## Material for the task

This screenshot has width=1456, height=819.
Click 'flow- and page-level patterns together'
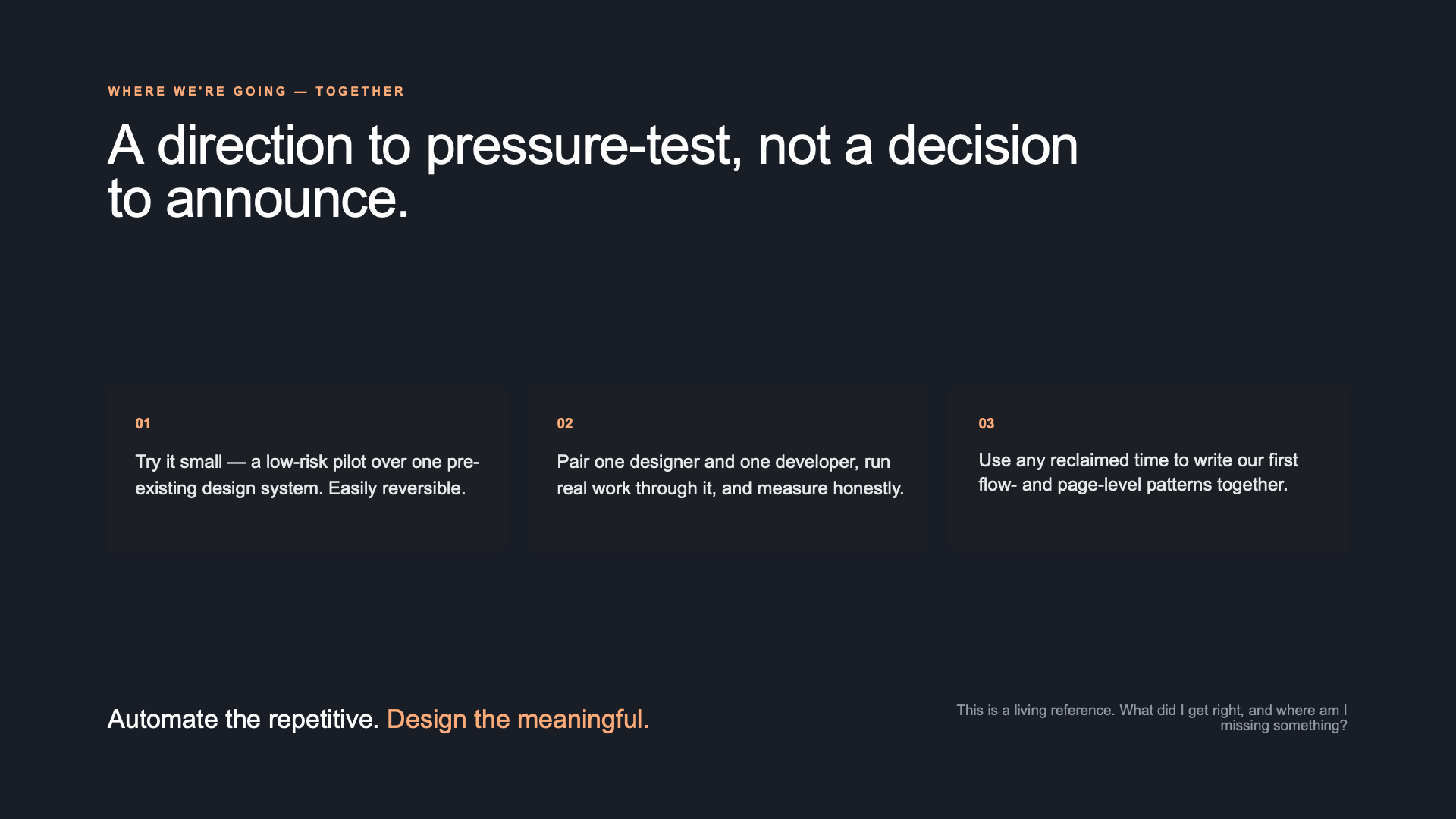coord(1133,485)
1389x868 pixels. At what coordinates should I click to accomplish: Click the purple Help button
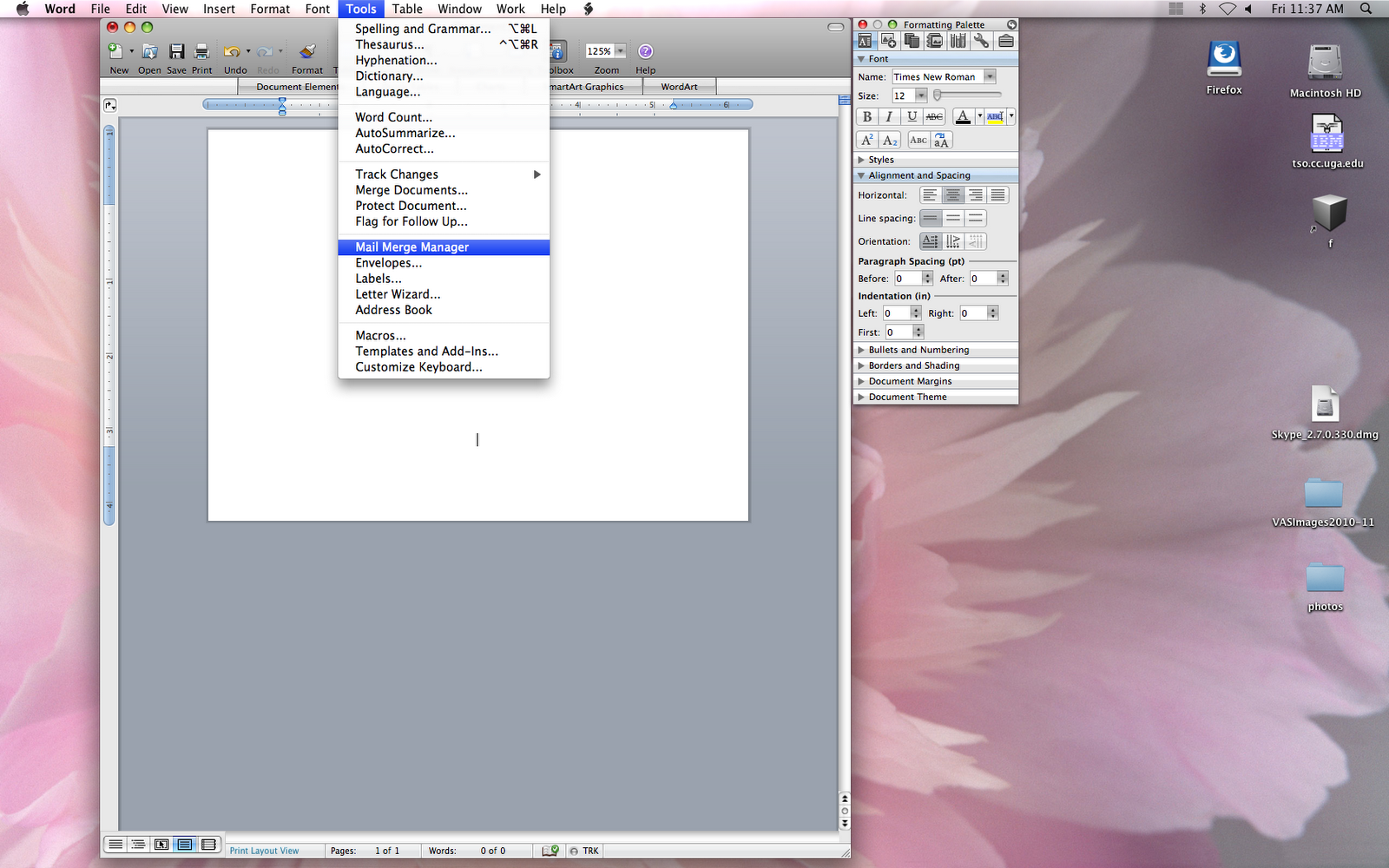click(x=645, y=50)
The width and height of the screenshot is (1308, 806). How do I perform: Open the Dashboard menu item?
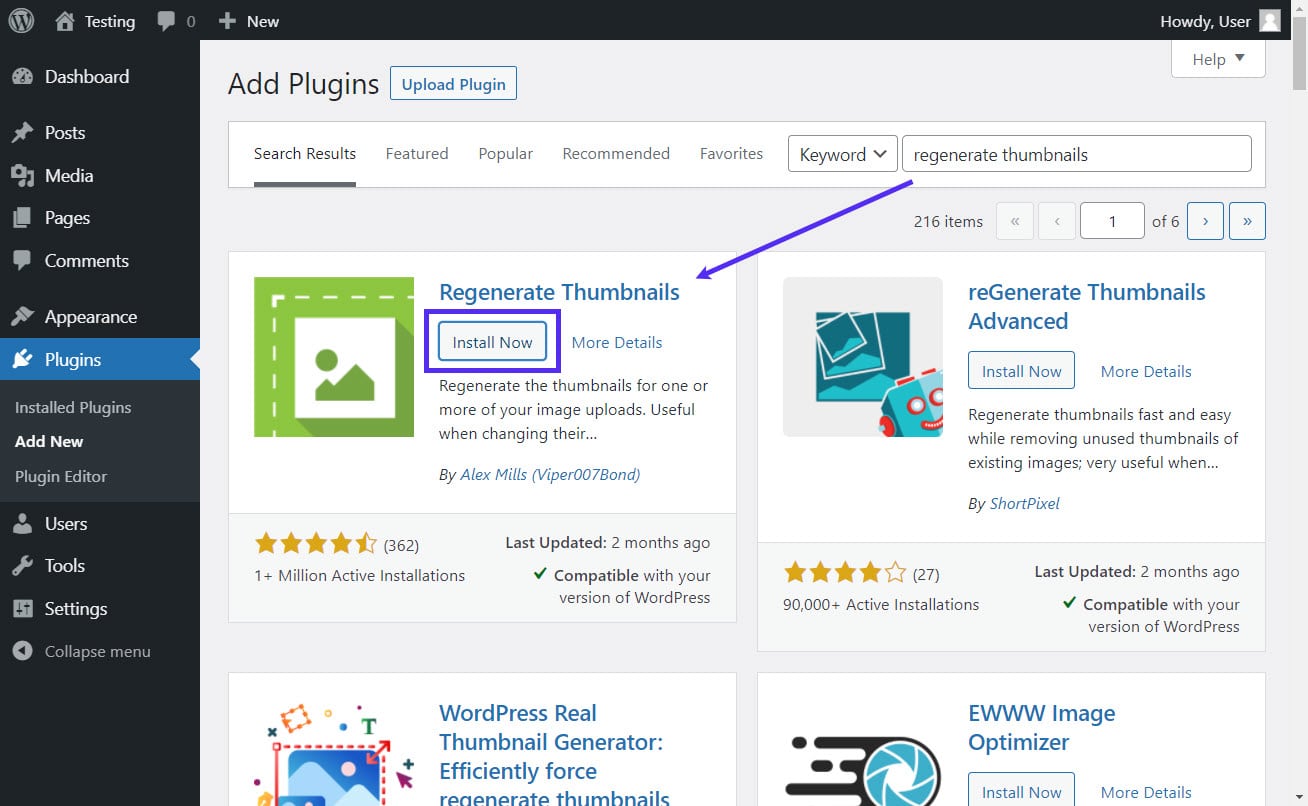coord(86,77)
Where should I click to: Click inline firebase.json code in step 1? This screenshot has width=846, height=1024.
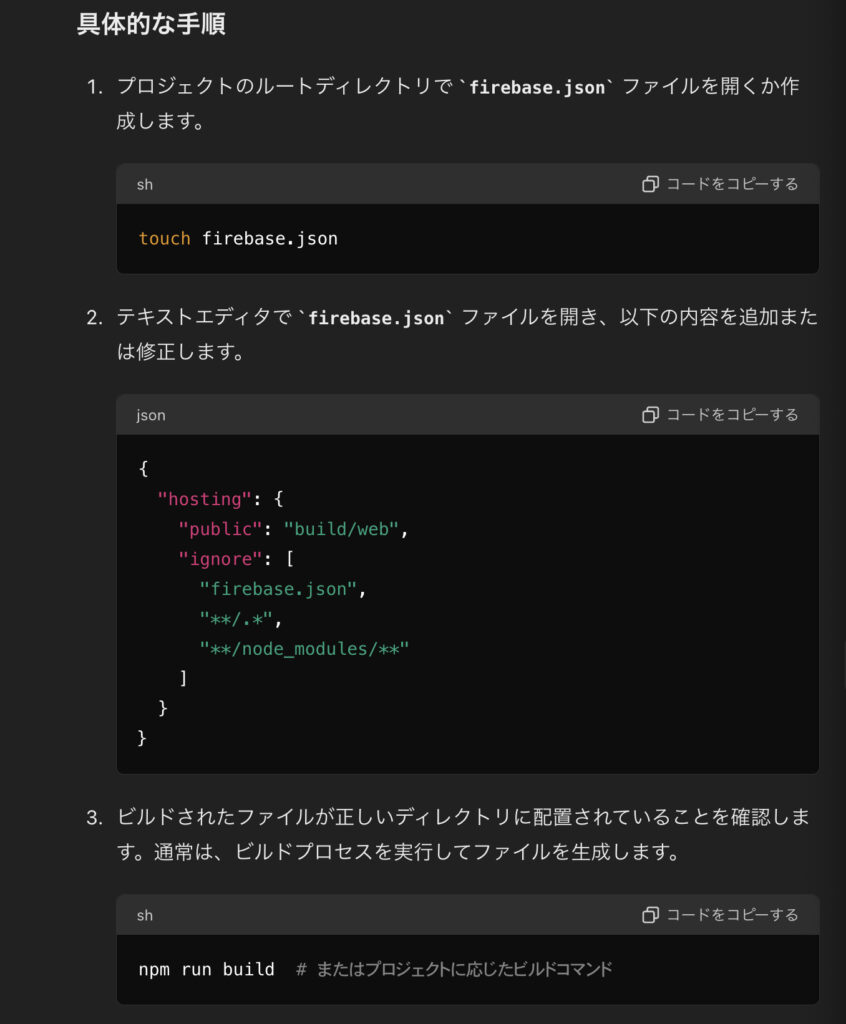[x=537, y=87]
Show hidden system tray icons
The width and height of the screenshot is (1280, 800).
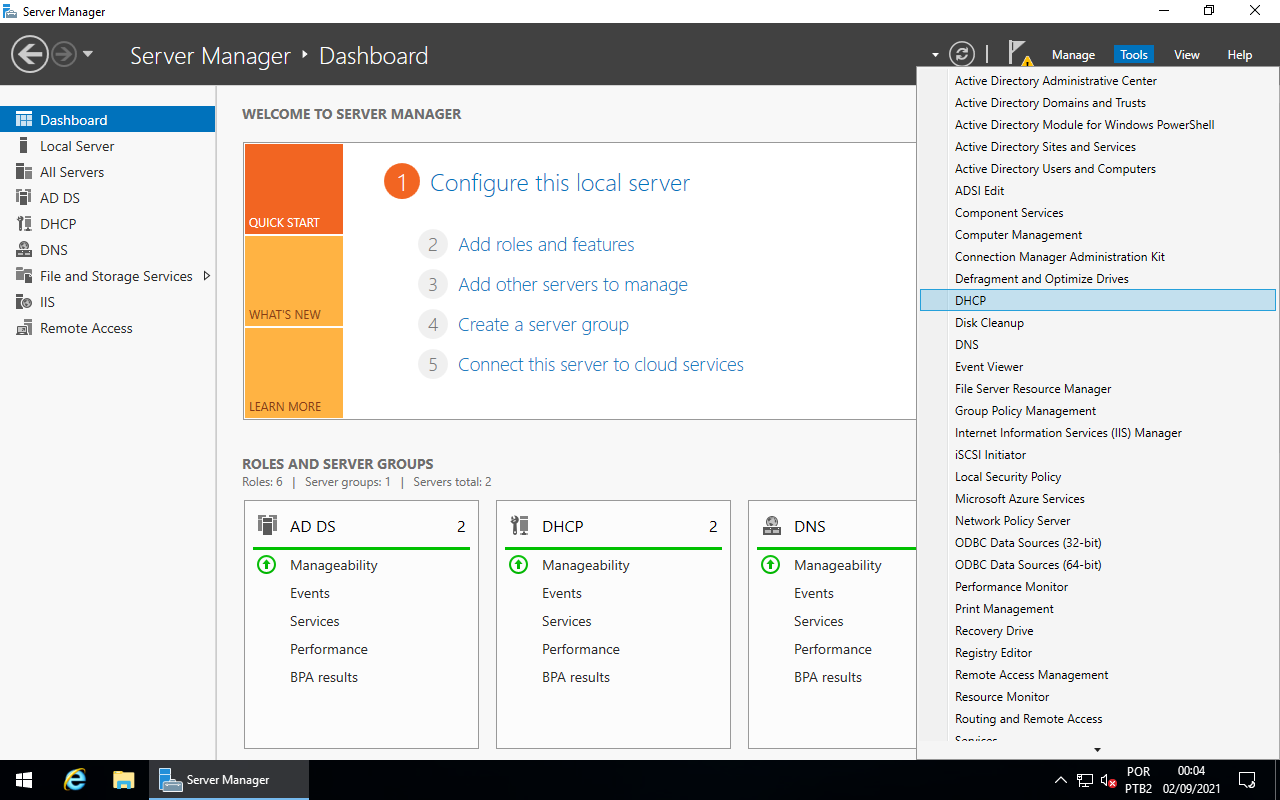click(x=1060, y=780)
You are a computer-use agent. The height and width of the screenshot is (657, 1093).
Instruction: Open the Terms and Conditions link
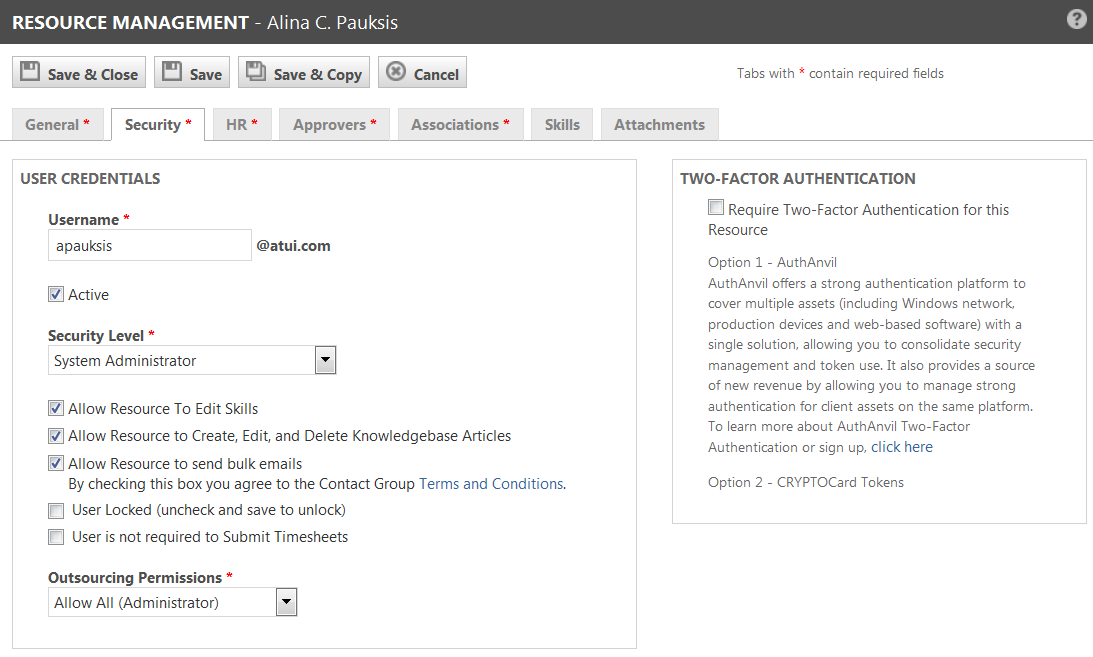tap(491, 484)
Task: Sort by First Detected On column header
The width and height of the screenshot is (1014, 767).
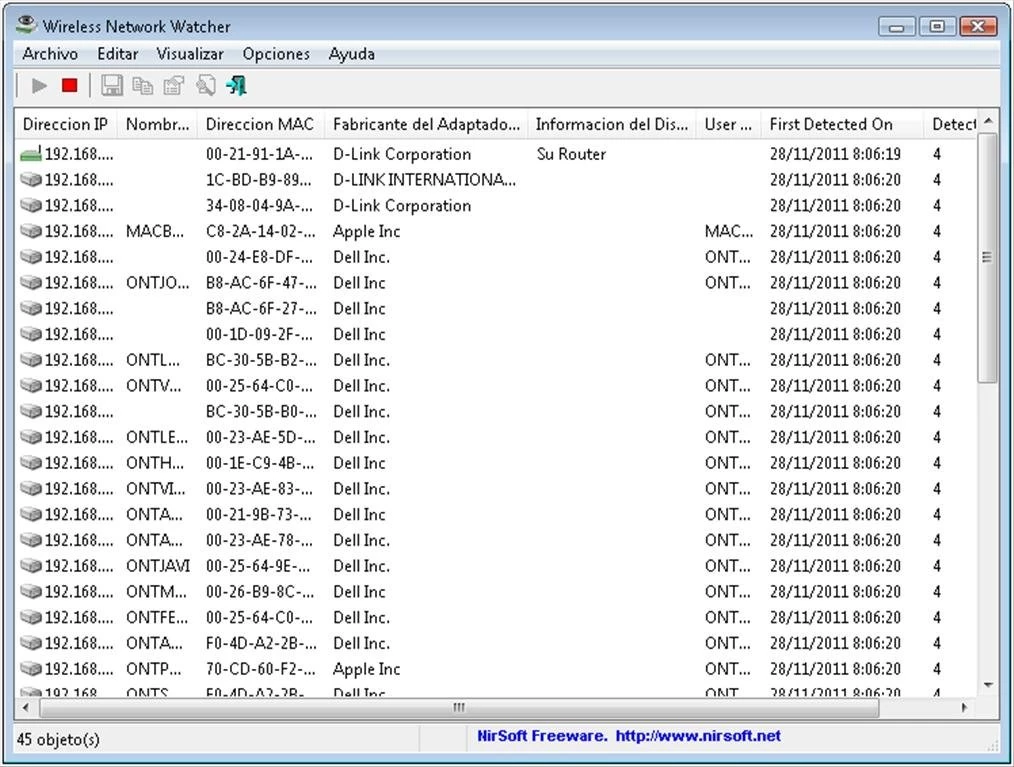Action: pyautogui.click(x=830, y=125)
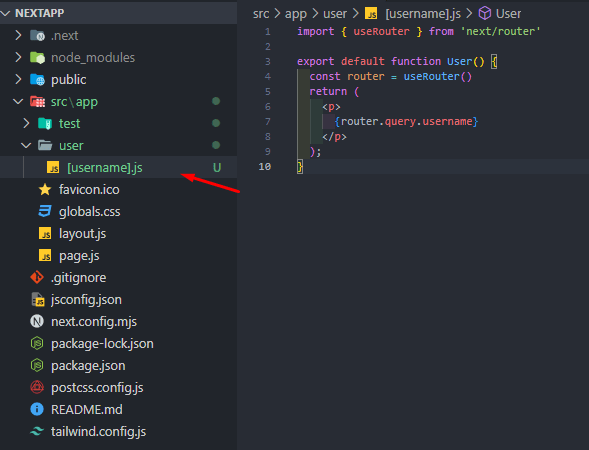
Task: Click the globals.css CSS file icon
Action: point(45,211)
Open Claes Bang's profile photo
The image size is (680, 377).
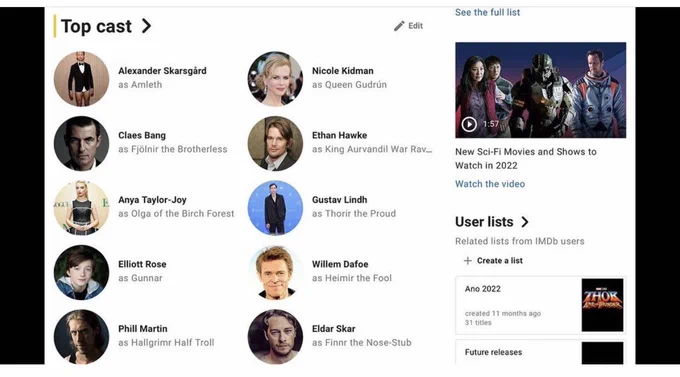click(82, 143)
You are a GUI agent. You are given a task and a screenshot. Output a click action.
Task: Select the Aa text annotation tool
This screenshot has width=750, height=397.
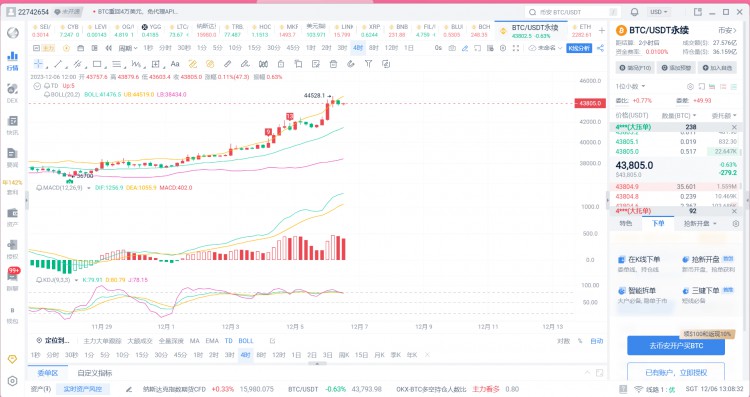coord(175,64)
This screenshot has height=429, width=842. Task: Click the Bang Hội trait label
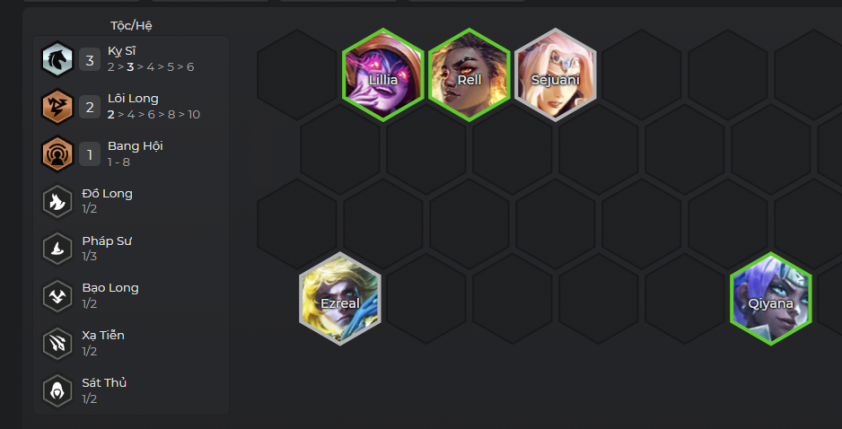(x=135, y=146)
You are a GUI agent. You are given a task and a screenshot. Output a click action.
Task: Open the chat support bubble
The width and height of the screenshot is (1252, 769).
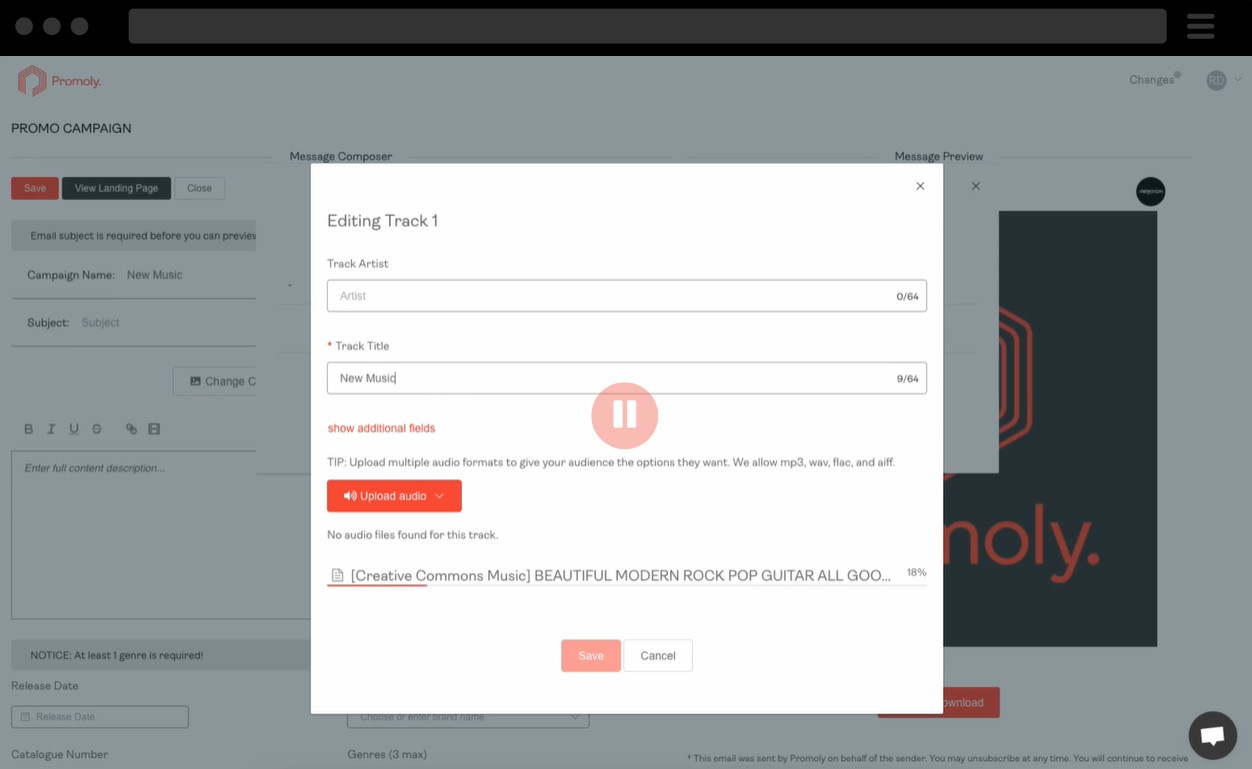pos(1212,736)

## Instructions to follow
Copy out each line of the items above that contains the string "should". Matching is case-sensitive.

## Reply
1389x868 pixels. At what coordinates should I click to accomplish: Click the purple Help button
Where should I click to: Click inline firebase.json code in step 1? This screenshot has width=846, height=1024.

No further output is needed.